わたしがいつものように、ひとり教室に残って勉強をしていたときだった。

不意に、教室の入り口のほうから誰かに話しかけられた。


顔を上げると、見たことのない男子がこちらをうかがっていた。

遠目に見ても恰幅がいいと分かる。それに加えて、短い黒髪に学ランの様相。

射し込む夕日で橙色に染まった教室で、その姿は大きな影のように見えた。


『……そうだけど』


わたしが言うなり、彼は早足でこちらに歩いてくる。

手に何かの本を持っていることに気付いたのは、そのときだった。


やがて、男子はわたしの席のそばまでやってきた。

表情には緊張の色が見える。手に持っている本も、はっきりと見て取れる。

彼がわたしにどんな用事があるのか、大体の見当はついた。


『あの、これって、もしかして』


案の定、男子は手に持っていた本を開いて、あるページを指差す。

そこに書かれているのは、わたしの名前と、最優秀賞の文字と、詩。

彼が持ってきたのは、全国高校創作コンクールの上位入賞作品が載せられた本だった。


『……そうだけど』


さっきと全く変わらない返事をして、わたしは机に広げられた教科書に視線を落とした。

彼の用事がわたしの予想通りなら、わざわざ相手にする必要はない。


『やっぱりそうなんですか……!』


男子の声のトーンが上がる。興奮を隠しきれていない、といった様子だ。

わたしは特に返事もせず、数学の問題を解きながら次の言葉を待った。


『僕、すごいと思って、どんな人なのか気になって』


思考がそのまま口から出ているような口調で、男子は話を続ける。

前置きはどうでもいいから、さっさと要件を話してほしかった。

彼はいまのわたしにとって、応用問題を解く邪魔にしかならなかった。


『実は僕も詩を書くのが好きなんですよ!』


予想とは違う、耳に引っかかる言葉が彼の口から飛び出た。

方程式を書く手が止まる。半分聞き流していた男子の話に、少しだけ意識を向けた。

しかし。


『だから、もしよかったら津出さんに詩を書くコツとか教えてもらえたら、なんて思って』


その言葉で、わたしはこれ以上、話を聞く気をなくした。


『嫌よ』


わたしは顔を上げ、話をさえぎるようにそれだけ告げた。

再び視線を落とし、方程式の続きを書き始める。


『えっ……! な、何で?』


戸惑いの声と同時に、にじり寄ってきた男子の手が、勢いよく応用問題の上に乗せられた。

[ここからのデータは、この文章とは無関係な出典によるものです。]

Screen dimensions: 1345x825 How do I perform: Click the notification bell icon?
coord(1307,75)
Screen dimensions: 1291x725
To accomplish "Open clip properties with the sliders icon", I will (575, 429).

苛立ちを覚える。心臓が大きく跳ねて、頭に血が上っていくのが分かった。


机を強く叩いて立ち上がる。椅子が後ろの席に当たる音がした。

間髪入れずに男子に視線を向けた。男子は逃げるように上半身を少しのけ反らせた。


『普段は関わろうとしないくせにこういうときだけすり寄ってくる輩って嫌いなの』


一気に言い切ってから、大きく一度、息を吸い込み。


『例えばあなたみたいな、ね』


自分のできる限りの嫌味たっぷりな言い方で、そう吐き捨てた。


わたしは昔から、周囲の人間に嫌われていた。

生徒はもちろん、教師の中にもそんな態度が見え隠れする者はいた。

生意気な性格が気に食わない、という同級生の陰口を偶然聞いたことがある。

文句があるなら、そんな性格に育てた親に言ってもらいたい。


一方で、わたしに近付いてくる人間もいた。

わたしが好きというわけではない。わたしの生み出す実績が、肩書きが好きな輩だ。

たいていは大人がそうだが、同年代の人間もそれなりにいた。


自分の友達だと自慢したい女子。わたしを食ったと自慢したい男子。

うわべだけ見ると様々な人間が寄ってきたけど、中身はだいたいこんなものだった。

だから、この男子だってどうせ猥談のネタ欲しさか、もしくは罰ゲームで近付いてきただけだ。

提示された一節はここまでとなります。